Les communes du canton de Salers les plus riches en bétail sont à peu près dans l'ordre suivant : Salers, Fontanges, Saint-Bonnet, Anglars, Saint-Paul-de-Salers, Saint-Projet, Saint-Martin-Valméroux, Saint-Vincent, Saint-Chamans, Saint-Remy, le Falgoux.
En parcourant ce canton, deux vacheries surtout m'ont frappé par leur beauté ; celle de M. Vacher de Tournemine, ex-membre de la chambre des députés, dont la montagne est à Riniat, commune d'Anglars ; celle de M. Lizet, aux portes mêmes de Salers ; et soit dit en passant, ce n'est pas sans quelque émotion que j'ai vu les ruines de l'humble manoir qui fut le berceau de Pierre Lizet, qui, fils d'un paysan de Salers et simple avocat, s'était élevé jusqu'à la première présidence du parlement de Paris, et qui, après avoir joui de la faveur de François 1er., tomba dans une profonde disgrâce, et mourut oublié dans le couvent de Saint-Victor, à Paris. Ses descendans, au bout de trois siècles, sont ce qu'étaient ses aïeux, des montagnards pasteurs. S'il était vrai, comme ils me l'ont dit, que leurs vacheries datent de Pierre Lizet, il faudrait remonter à une époque bien reculée pour arriver à l'origine de l'industrie pastorale qui distingue la haute Auvergne.
Un autre pasteur, M. Bertrandi, maire de Salers, possède aussi à Tongouse, près Salers, un fort beau bétail. Le nom de M. Bertrandi rappelle un médecin de sa famille, qui, pour le prix de ses services contre une épidémie qui régna dans la Généralité de Riom, obtint de Louis XIV des lettres de noblesse.

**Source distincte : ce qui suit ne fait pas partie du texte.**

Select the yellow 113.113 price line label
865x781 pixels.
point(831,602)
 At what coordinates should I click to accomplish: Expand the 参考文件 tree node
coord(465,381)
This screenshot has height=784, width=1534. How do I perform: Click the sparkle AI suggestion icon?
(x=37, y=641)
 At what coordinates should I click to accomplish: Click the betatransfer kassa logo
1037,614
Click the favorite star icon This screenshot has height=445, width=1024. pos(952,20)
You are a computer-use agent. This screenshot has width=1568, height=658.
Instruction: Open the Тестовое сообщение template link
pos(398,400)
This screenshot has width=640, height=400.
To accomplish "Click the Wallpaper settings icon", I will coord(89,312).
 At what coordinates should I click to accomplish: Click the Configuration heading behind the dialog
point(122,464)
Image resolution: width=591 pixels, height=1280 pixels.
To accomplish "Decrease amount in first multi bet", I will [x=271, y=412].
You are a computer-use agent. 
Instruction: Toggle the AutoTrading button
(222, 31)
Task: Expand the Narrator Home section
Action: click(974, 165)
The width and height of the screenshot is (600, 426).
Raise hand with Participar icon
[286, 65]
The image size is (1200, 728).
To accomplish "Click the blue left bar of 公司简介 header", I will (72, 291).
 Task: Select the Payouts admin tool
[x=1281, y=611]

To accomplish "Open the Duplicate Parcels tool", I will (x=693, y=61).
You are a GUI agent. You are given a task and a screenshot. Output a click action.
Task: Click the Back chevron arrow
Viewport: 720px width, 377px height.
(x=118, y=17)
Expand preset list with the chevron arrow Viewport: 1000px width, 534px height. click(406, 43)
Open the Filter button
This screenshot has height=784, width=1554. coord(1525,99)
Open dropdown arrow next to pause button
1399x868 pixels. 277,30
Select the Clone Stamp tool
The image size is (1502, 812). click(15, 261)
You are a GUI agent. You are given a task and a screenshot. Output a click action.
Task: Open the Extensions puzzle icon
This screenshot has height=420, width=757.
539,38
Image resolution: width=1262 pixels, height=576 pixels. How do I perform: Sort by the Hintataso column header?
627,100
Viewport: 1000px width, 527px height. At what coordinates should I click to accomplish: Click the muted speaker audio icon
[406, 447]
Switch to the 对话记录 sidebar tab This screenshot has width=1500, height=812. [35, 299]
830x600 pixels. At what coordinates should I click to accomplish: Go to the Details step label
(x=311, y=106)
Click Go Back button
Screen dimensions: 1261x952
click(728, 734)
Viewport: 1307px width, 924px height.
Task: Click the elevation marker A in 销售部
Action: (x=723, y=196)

Tous les pasteurs de Salers conservent précieusement leur belle race bovine : on la retrouve ailleurs que dans ce canton ; elle existe en effet dans ceux de Mauriac, notamment dans la commune de ce nom et dans celles de Vigean et de Drugeac. Elle règne dans presque tout le canton de Riom-des-Montagnes, où les vaches abondent, et où les autres bêtes bovines sont fort rares, dans une grande partie de celui de Saignes, et même dans celui de Pleaux, notamment à Escoraille. Je l'ai revue dans les deux cantons d'Aurillac, ma ville natale ; elle est entretenue aussi dans celui de Vic-sur-Cère, même arrondissement, et dans les cantons d'Allanche et de Marcenat, arrondissement de Murât. Tout le beau bétail de ces territoires est originaire de Salers ou des cantons voisins, qui, depuis un temps immémorial, ont conservé la pureté de la race. Ce bétail ne s'y maintient que sous la condition d'une nourriture abondante et même sous celle, de l'introduction périodique de quelques taureaux du territoire de Salers pour arrêter la pente à la dégénération.